Jay Sexton

Jay Sexton is the Rich and Nancy Kinder Chair of Constitutional Democracy at the University of Missouri, as well as emeritus fellow of Corpus Christi College and distinguished fellow of the RAI.

Sexton specializes in the political and economic history of the nineteenth century, especially the era of the American Civil War. His research situates the United States in its international context, particularly as it related to the dominant global structure of the era, the British Empire. He spends much of his time working with colleagues from around the world on collaborative projects and multi-author volumes.

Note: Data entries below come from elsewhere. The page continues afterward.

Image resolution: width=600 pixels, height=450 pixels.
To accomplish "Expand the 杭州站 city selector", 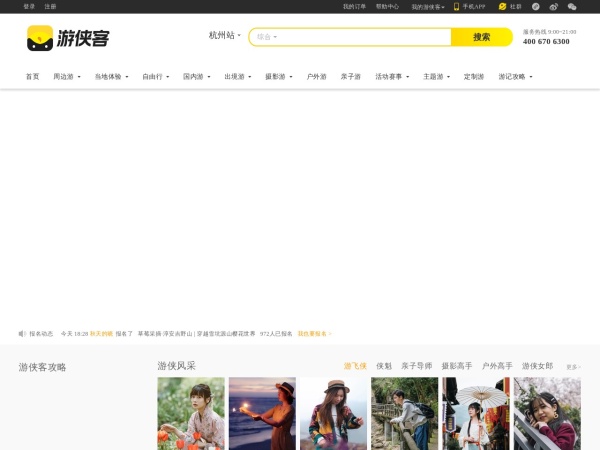I will [225, 35].
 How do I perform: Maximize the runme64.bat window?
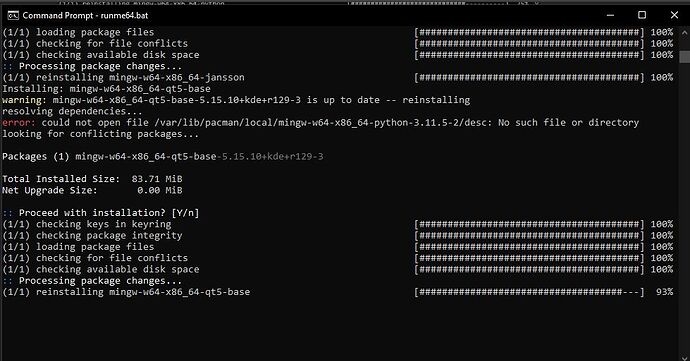click(x=642, y=15)
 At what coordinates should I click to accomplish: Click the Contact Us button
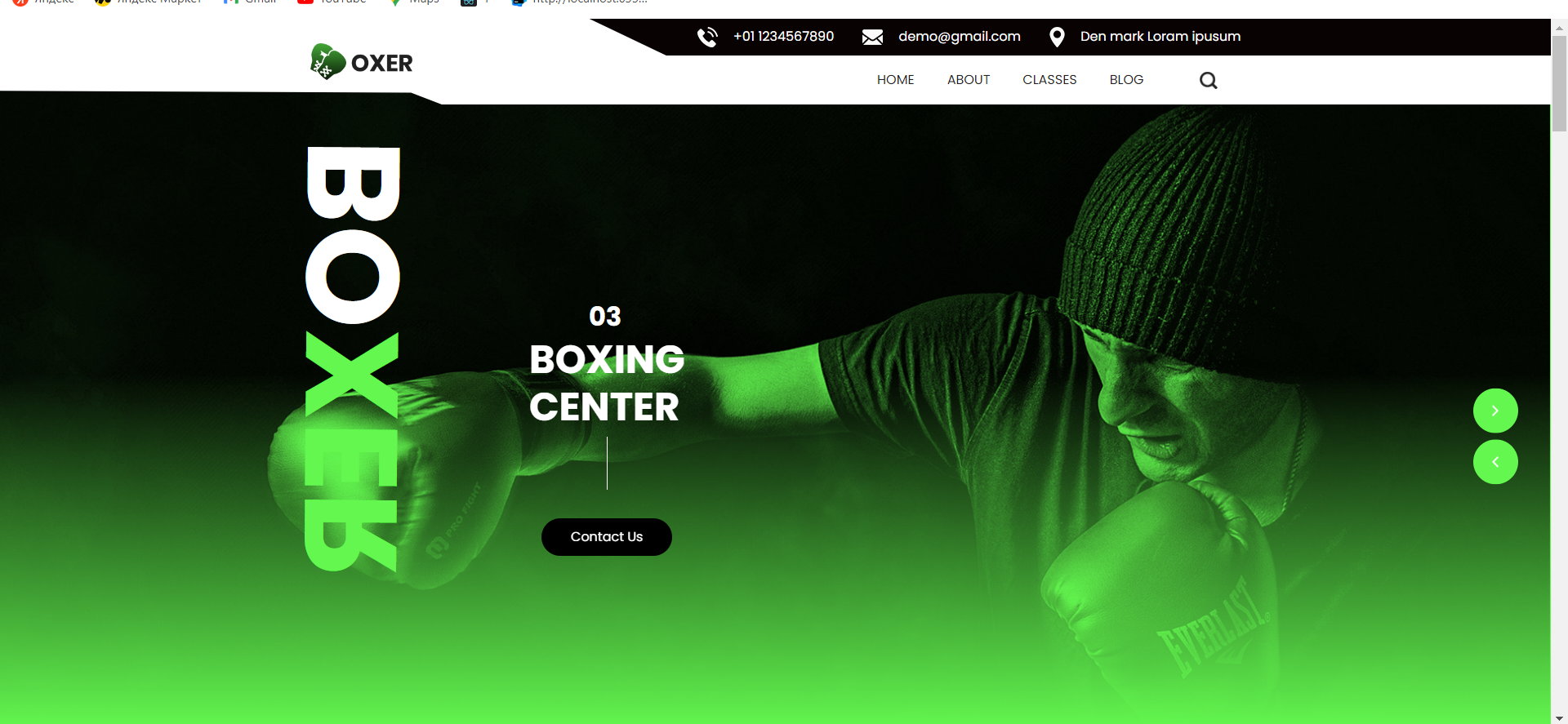(607, 537)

A former deputy director and director of the RAI, look for Sexton when he returns to Oxford each March and July with Atlantic history students from Missouri.

Select publications

  • The Cambridge History of America and the World, Volume 2, co-edited with Kristin Hoganson (2021).
  • Crossing Empires: Taking U.S. History into Transimperial Terrain, co-edited with Kristin Hoganson (2020).
  • A Nation Forged by Crisis: A New American History (2018).
  • Empire’s Twin: U.S. Anti-Imperialism from the Founding Era to the Age of Terrorism, co-edited with Ian Tyrrell (2015).
  • The Monroe Doctrine: Empire and Nation in Nineteenth-Century America (2011).
  • The Global Lincoln, co-edited with Richard Carwardine (2011).
  • Debtor Diplomacy: Finance and American Foreign Relations in the Civil War Era, 1837-1873 (2005).